The ruling came at the same time an immigration judge in Jena, Louisiana, denied Khalil’s request for asylum and ordered him to remain detained — but Judge Farbiarz’s order supersedes that.
“An immigration judge, not a district judge, has the authority to decide if Mr. Khalil should be released or detained,” the Department of Homeland Security said in a statement posted online. “On the same day an immigration judge denied Khalil bond and ordered him removed, one rogue district judge ordered him released. This is yet another example of how out of control members of the judicial branch are undermining national security. Their conduct not only denies the result of the 2024 election, it also does great harm to our constitutional system by undermining public confidence in the courts.”
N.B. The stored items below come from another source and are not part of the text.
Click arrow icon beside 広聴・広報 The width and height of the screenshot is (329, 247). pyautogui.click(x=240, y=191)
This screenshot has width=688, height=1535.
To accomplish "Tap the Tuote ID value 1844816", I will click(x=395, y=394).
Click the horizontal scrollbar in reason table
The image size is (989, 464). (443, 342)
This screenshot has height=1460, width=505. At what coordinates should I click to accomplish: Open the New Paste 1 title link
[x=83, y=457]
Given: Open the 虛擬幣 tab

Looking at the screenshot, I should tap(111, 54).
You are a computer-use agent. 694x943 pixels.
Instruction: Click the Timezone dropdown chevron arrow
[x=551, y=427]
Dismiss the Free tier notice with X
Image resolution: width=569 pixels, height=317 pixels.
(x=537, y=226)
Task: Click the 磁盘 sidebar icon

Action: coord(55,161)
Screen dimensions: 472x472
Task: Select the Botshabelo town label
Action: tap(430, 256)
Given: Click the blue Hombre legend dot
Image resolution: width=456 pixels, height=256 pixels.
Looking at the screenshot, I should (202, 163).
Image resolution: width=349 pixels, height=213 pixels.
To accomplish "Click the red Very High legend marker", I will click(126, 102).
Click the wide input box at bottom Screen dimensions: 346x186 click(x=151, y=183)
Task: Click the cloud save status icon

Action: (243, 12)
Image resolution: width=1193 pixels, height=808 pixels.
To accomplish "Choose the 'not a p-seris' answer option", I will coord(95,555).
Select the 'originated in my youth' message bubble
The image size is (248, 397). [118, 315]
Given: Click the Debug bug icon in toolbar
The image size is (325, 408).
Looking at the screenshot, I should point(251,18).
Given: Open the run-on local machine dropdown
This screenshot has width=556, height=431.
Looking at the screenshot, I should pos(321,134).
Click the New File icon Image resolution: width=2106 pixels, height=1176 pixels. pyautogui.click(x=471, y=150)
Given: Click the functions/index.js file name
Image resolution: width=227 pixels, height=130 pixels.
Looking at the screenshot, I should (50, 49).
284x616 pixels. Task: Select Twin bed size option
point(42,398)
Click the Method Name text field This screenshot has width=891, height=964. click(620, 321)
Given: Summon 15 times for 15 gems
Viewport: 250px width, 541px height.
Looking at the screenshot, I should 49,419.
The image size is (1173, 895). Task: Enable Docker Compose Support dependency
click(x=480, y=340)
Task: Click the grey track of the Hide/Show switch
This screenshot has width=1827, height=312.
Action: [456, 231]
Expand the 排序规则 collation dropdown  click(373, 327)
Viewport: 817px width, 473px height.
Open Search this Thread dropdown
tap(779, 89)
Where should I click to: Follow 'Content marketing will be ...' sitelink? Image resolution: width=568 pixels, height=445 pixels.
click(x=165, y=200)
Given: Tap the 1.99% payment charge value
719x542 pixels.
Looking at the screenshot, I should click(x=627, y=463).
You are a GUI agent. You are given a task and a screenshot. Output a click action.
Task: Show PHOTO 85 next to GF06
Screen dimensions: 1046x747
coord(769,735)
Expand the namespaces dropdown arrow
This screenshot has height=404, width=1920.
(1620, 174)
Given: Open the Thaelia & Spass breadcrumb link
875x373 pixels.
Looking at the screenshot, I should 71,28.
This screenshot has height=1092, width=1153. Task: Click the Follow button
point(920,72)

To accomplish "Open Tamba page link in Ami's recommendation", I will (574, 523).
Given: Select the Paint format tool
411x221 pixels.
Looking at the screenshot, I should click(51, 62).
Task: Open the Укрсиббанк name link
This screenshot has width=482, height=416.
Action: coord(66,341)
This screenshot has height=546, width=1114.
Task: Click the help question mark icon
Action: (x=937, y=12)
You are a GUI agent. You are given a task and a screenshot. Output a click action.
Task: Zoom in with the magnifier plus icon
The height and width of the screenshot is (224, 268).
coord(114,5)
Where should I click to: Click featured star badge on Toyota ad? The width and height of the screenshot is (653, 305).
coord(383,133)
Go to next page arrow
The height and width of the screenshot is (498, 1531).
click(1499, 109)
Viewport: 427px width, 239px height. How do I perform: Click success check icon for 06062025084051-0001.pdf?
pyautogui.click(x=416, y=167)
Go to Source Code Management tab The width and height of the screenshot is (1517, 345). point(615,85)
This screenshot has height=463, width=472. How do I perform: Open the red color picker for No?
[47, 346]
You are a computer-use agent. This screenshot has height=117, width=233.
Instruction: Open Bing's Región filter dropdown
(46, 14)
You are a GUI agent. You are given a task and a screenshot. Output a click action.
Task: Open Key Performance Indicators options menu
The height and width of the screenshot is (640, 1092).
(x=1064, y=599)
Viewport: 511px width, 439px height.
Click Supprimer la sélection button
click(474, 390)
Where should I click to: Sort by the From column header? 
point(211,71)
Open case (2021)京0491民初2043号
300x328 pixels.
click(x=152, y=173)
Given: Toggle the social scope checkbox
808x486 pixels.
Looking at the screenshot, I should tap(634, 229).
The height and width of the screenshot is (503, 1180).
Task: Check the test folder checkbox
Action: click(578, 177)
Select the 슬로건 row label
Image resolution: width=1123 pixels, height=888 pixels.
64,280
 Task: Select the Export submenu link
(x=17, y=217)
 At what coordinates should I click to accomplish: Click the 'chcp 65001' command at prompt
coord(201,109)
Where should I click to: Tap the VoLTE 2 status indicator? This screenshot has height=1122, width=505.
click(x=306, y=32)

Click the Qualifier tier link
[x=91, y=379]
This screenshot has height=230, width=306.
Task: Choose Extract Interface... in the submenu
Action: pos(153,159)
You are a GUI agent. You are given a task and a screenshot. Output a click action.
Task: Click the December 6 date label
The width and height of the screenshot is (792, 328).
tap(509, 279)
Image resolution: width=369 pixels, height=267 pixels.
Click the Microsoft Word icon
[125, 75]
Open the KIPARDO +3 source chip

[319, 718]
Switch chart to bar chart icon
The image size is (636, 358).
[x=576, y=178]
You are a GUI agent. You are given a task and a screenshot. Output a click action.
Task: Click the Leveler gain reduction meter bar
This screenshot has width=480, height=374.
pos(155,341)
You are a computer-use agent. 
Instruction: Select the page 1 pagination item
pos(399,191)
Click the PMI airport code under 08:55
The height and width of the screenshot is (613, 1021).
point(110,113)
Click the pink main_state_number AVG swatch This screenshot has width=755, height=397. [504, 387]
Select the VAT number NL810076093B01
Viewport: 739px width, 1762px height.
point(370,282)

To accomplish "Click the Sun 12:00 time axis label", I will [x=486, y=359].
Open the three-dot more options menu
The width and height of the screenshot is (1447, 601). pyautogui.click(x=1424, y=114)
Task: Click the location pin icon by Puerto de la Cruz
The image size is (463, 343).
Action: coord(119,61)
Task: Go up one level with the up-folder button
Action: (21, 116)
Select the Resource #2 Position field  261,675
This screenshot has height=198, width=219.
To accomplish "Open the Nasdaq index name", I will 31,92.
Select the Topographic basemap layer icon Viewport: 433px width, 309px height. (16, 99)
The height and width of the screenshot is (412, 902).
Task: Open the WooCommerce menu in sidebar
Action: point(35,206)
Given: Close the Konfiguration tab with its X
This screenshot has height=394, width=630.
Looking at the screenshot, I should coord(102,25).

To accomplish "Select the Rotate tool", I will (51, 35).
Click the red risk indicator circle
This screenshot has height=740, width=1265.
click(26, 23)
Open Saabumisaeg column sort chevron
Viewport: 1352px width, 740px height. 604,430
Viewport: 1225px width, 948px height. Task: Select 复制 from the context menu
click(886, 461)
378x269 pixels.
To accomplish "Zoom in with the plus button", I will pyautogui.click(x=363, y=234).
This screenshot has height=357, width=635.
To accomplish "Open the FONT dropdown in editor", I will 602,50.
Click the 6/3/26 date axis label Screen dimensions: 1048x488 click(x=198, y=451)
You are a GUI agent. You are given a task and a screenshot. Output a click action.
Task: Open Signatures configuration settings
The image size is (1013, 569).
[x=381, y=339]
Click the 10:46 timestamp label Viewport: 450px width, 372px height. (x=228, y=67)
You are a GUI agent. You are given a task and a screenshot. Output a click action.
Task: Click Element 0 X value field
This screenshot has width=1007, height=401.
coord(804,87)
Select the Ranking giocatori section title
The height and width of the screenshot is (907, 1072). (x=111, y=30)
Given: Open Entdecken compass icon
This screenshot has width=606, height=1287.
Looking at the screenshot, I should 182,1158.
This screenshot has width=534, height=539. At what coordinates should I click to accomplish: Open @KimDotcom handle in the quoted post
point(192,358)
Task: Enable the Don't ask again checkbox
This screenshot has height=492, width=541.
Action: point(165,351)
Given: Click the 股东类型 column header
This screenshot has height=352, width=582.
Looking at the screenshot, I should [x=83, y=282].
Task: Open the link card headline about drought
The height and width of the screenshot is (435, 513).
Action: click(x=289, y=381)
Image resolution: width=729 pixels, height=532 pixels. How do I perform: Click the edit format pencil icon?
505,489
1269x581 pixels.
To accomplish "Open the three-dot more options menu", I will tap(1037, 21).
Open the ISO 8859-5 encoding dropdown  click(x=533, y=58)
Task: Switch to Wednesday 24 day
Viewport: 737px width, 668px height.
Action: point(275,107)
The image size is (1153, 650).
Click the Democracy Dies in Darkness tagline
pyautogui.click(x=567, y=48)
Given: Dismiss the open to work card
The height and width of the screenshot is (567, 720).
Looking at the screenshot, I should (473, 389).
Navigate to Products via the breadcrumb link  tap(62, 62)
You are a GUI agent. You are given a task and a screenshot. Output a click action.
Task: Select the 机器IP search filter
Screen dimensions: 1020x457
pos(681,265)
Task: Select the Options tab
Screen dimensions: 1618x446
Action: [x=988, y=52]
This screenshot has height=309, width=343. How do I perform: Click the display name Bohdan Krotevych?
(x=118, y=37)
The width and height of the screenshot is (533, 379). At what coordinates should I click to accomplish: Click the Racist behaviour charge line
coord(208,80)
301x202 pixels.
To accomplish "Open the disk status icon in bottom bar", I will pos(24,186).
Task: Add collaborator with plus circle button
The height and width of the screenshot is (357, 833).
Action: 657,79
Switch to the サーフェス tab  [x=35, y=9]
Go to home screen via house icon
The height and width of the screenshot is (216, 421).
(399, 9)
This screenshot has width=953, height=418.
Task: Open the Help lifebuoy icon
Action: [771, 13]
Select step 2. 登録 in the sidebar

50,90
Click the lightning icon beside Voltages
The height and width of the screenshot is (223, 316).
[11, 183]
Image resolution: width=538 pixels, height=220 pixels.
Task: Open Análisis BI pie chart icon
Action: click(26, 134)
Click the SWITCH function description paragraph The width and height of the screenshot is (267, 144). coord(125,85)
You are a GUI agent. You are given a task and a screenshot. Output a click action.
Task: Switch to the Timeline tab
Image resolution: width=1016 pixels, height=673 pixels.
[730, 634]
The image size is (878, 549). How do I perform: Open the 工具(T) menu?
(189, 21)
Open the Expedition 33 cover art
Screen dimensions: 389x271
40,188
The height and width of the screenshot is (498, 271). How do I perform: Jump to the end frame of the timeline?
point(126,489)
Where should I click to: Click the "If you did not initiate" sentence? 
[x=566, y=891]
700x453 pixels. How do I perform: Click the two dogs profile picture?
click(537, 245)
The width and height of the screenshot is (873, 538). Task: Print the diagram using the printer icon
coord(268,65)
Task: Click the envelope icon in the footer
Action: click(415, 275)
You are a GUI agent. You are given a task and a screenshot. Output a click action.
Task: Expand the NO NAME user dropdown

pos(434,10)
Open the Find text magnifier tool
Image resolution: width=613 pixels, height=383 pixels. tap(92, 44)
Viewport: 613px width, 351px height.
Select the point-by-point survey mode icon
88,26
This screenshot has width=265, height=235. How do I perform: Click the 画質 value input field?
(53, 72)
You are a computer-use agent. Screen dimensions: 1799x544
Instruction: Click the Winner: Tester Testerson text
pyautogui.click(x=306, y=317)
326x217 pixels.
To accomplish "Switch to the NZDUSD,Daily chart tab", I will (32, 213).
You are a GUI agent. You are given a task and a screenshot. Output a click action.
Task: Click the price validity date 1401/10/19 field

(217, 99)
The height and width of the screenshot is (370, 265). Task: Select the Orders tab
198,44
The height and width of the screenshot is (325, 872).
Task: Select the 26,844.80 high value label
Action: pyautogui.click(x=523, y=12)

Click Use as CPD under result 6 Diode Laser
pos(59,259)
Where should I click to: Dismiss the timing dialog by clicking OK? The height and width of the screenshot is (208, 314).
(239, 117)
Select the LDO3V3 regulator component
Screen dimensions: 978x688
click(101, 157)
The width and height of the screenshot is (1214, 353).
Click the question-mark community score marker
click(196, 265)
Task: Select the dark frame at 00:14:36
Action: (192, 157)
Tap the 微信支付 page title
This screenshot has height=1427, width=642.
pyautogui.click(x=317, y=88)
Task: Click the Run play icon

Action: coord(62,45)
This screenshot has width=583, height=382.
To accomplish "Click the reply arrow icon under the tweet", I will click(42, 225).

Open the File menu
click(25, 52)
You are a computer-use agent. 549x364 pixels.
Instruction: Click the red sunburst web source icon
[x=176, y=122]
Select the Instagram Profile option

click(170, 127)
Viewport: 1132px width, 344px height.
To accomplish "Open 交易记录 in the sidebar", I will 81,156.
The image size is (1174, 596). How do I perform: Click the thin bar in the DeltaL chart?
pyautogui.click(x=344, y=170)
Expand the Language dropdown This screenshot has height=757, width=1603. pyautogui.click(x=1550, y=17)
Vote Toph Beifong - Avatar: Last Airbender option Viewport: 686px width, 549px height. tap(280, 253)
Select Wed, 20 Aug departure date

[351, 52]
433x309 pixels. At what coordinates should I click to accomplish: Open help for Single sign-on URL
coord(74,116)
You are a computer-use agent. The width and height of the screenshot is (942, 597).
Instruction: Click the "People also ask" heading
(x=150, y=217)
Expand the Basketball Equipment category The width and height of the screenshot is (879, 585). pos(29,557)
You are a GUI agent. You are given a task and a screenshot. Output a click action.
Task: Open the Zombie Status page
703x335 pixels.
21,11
The judge indicated in the order that the conditions of Khalil’s release shall not include electronic monitoring or a requirement that a bond be immediately posted.
“The bail conditions shall include other requirements that the United States Magistrate Judge deems appropriate, including as to those states to which and through which the Petitioner may travel, and when the Petitioner must surrender his passport or passports,” Farbiarz wrote.
Conditions for Khalil’s release, as set by U.S. Magistrate Judge Michael Hammer, include that he surrender his passport to authorities at the Jena detention facility where he was held, according to the court order. He must also restrict domestic travel to where he and his in-laws live, as well as where he may have attorney meetings, court appearances and legislative meetings. The government will return his green card and there will be no electronic monitoring, according to the court order.
During the telephonic hearing before Judge Hammer on Friday regarding the bail conditions, the DOJ attorney argued that Khalil’s green card should not be returned to him because the immigration judge in Jena had just issued an order of removal. Khalil’s attorneys argued that he should keep his green card, allowing for an appeal of the immigration judge’s ruling. Hammer agreed with Khalil’s lawyers and ordered that the green card be returned.

Farbiarz issued his order after denying a motion by the government to stay the ruling for seven days.
During the hearing, Farbiarz said the government made no attempt to prove that Khalil’s release would irreparably harm them in some way, and that Khalil represented a flight risk.
“What all that evidence adds up to is a lack of violence, a lack of property destruction, a lack of anything that might be characterized as incitement to violence,” the judge said of Khalil, who helped lead Columbia’s encampment protests against the war in Gaza over the spring.
An attorney for Khalil, Alina Das, reasserted Khalil’s belief that he is being punished for speech that should be protected by the First Amendment.
“The government’s latest actions confirm what we’ve alleged in this petition all along, that retaliatory detention is the government’s goal, that the purpose of every step that the government has taken in this case has been to ensure that Mr. Khalil remains locked away until he is deported as retaliation and punishment for his speech and viewpoint,” she said.
Last week, Judge Farbiarz issued a preliminary injunction barring the Trump administration from continuing to detain Khalil based on Secretary of State Marco Rubio’s determination that his continued presence in the country would pose a risk to foreign policy — but the judge subsequently sided with the government in ruling that Khalil could continue to be detained on the grounds that he misrepresented information on his green card application, which Khalil denies.